On October 26, 2007, both Mr. Arnold and Arcon filed Chapter 7 bankruptcy petitions. On December 17, 2007, Mr. Arnold's Section 341 meeting was held. At the meeting, the Chapter 7 Trustee asked Mr. Arnold why the 15 Foot Strip was transferred to his father-in-law. Mr. Arnold responded, under oath, that it was conveyed to "make it more difficult for an [sic] particular creditor to access it." On January 7, 2008, Arcon's Section 341 meeting was held. At the meeting, the Chapter 7 Trustee asked Mr. Arnold, as President of Arcon, why the Avondale Property was transferred by Arcon to his father-in-law. He responded, under oath, that it was transferred "[t]o preclude one of my creditors from coming after it." At trial, Mr. Arnold acknowledged that the Perkinses were the only creditors who had sued him or threatened legal action against him.
III. ANALYSIS
A. 11 U.S.C. § 727(a)(2)
One of the principal goals of the Bankruptcy Code is to provide the debtor a fresh start. However, the "fresh start" policy is limited to the "honest but unfortunate debtor." Grogan v. Garner, 498 U.S. 279, 286-87 (1991). This policy is furthered by Section 727 of the Bankruptcy Code, which provides for the denial of a bankruptcy discharge in certain situations. The Perkinses contend that Mr. Arnold should be denied a discharge pursuant to Section 727(a)(2), which provides that a court should not grant a debtor's discharge if:
(2) the debtor, with intent to hinder, delay, or defraud a creditor or an officer of the estate charged with custody of property under this title, has transferred, removed, destroyed, mutilated, or concealed, or has permitted to be transferred, removed, destroyed, mutilated, or concealed —
(A) property of the debtor, within one year before the date of the filing of the petition; or
(B) property of the estate, after the date of the filing of the petition;
To prevail on a Section 727(a)(2) cause of action, a creditor must establish that the debtor (1) transferred or concealed, (2) his property, (3) with the intent to hinder, delay or defraud a creditor, (4) within one year before filing the petition. Id.;see also Groman v. Watman (In re Watman), 301 F.3d 3, 7 (1st Cir. 2002); Vill. of San Jose v. McWilliams, 284 F.3d 785, 791 (7th Cir. 2002); CM Partnership v. Groover (In re Groover), No. 03-51013, slip op. at 3 (Bankr. M.D.N.C. Jan. 16, 2004) ( 2004 WL 212948).
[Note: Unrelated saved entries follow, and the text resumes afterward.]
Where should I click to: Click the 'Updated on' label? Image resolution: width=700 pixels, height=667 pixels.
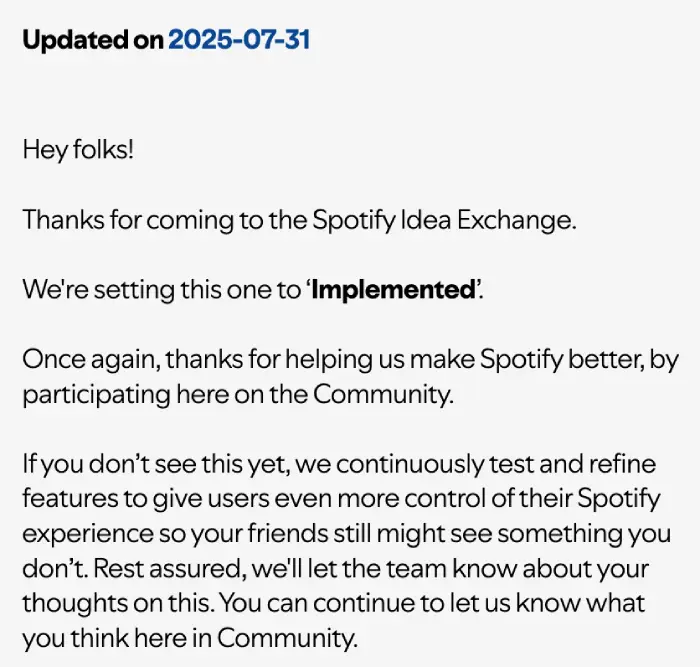(x=93, y=41)
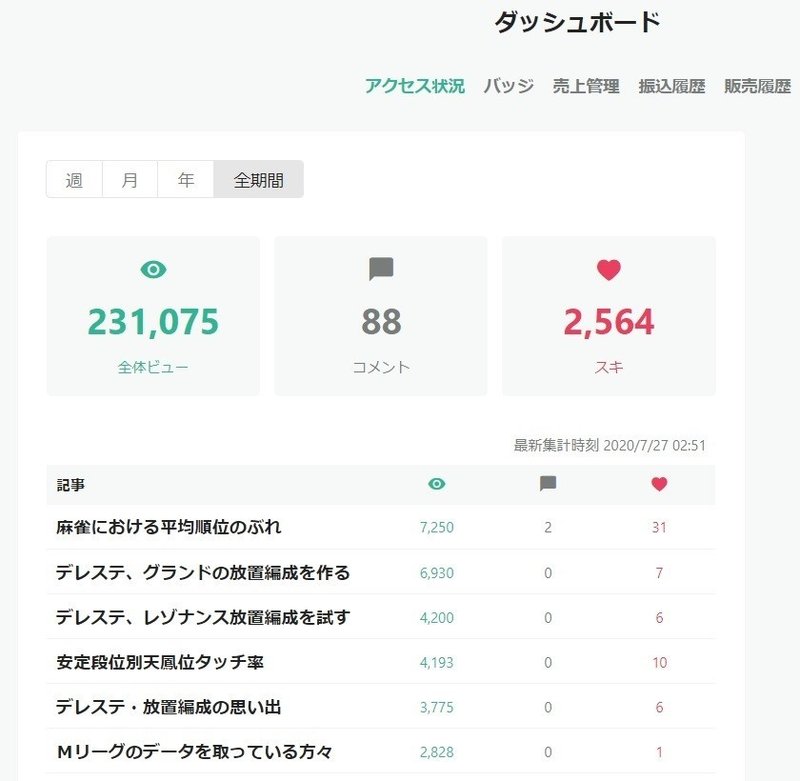Select the 週 (week) period filter
This screenshot has width=800, height=781.
tap(74, 180)
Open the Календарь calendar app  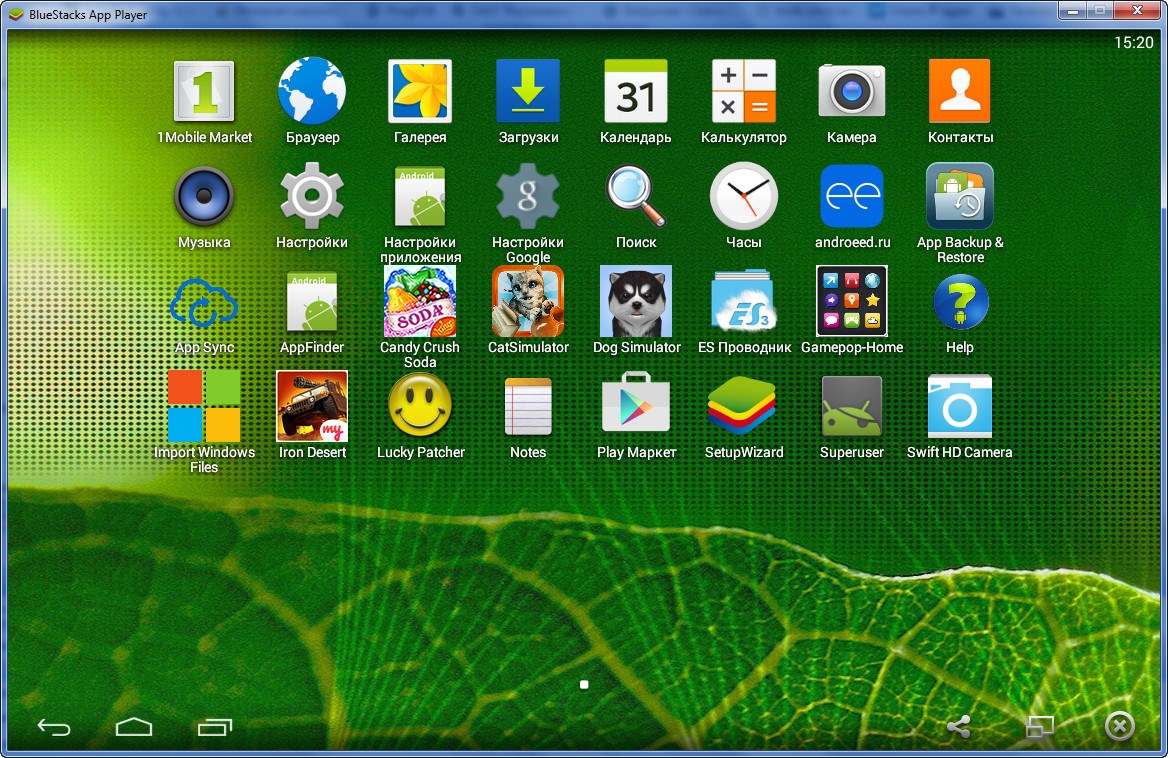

The standard of proof in a discharge action is by a preponderance of the evidence. See Grogan, 498 U.S. at 289;Farouki v. Emirates Bank Int'l, Ltd., 14 F.3d 244, 249 (4th Cir. 1994); Ferguson v. Gordon (In re Gordon), No. 99-6036, slip op. at 2 (Bankr. M.D.N.C. May 8, 2002) ( 2002 WL 925028). Once a prima facie case has been established, "the burden may shift to the debtor to provide satisfactory, explanatory evidence." Farouki, 14 F.3d at 249. However, the creditor bears the ultimate burden of proof. Id.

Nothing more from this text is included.